Das untere Bild ist eine mir in diesem Zusammenhang unbekannte Darstellung.
Ich schreib mal eine meines Erachtens sinnvollere "Integraldarstellung" hin und gebe ein paar Erläuterungen dazu:
Das Wahrscheinlichkeitsmaß, bzgl. dem integriert wird, ist
\(P_{X_{n,i}}\)
Hier handelt es sich aber um ein diskretes Wahrscheinlichkeitsmaß.

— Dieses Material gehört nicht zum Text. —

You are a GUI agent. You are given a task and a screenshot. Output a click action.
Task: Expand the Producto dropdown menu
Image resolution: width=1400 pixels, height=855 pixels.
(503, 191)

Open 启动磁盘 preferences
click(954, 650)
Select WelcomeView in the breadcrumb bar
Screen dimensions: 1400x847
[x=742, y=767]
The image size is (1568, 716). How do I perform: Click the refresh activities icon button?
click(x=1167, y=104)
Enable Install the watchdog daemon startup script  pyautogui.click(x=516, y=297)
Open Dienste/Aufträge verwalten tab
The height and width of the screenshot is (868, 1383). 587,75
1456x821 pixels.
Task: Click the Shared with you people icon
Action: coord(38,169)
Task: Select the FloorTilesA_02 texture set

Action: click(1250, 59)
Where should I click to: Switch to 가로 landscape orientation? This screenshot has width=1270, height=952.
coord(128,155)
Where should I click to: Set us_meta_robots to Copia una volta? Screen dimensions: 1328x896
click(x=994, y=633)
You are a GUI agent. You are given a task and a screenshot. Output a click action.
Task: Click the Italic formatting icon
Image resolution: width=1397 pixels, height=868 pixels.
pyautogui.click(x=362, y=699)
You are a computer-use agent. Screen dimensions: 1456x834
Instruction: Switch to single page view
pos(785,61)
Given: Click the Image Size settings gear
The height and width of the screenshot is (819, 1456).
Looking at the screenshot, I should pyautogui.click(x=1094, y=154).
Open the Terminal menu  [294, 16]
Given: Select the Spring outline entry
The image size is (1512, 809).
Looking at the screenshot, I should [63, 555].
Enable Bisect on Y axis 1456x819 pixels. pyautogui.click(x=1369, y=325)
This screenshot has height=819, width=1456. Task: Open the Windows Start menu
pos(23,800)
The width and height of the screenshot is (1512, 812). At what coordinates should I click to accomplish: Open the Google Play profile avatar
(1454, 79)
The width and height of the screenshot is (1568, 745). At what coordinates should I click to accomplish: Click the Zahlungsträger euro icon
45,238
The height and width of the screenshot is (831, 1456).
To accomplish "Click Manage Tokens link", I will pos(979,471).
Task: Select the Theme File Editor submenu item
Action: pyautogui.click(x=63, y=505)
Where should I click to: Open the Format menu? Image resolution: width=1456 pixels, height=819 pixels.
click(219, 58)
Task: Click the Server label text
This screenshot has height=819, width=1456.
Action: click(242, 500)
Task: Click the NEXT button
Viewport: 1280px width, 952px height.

Wenn du genug Kenntnisse aus der Maßtheorie hast, kannst du nun den Erwartungswert trotzdem noch als Integral bzgl. dieses Maßes schreiben:
$$E\left(|X_{n,i}|^2\chi_A \right) = \int_{-\infty}^{\infty}x^2\chi_A\;dP_{X_{n,i}} = \int_{A}x^2\;dP_{X_{n,i}}$$
Das letzte Integral ist aber nichts weiter als eine Summe mit höchstens 3 Summanden, denn es gilt
$$ \int_{A}x^2\;dP_{X_{n,i}}= \sum_{x\in A\cap\{-n,0,n\}}x^2P(X_{n,i}=x)$$
Zum Schluss kannst du noch \(A = \{|X_{n,i}|\geq s_n\epsilon\}\) setzen.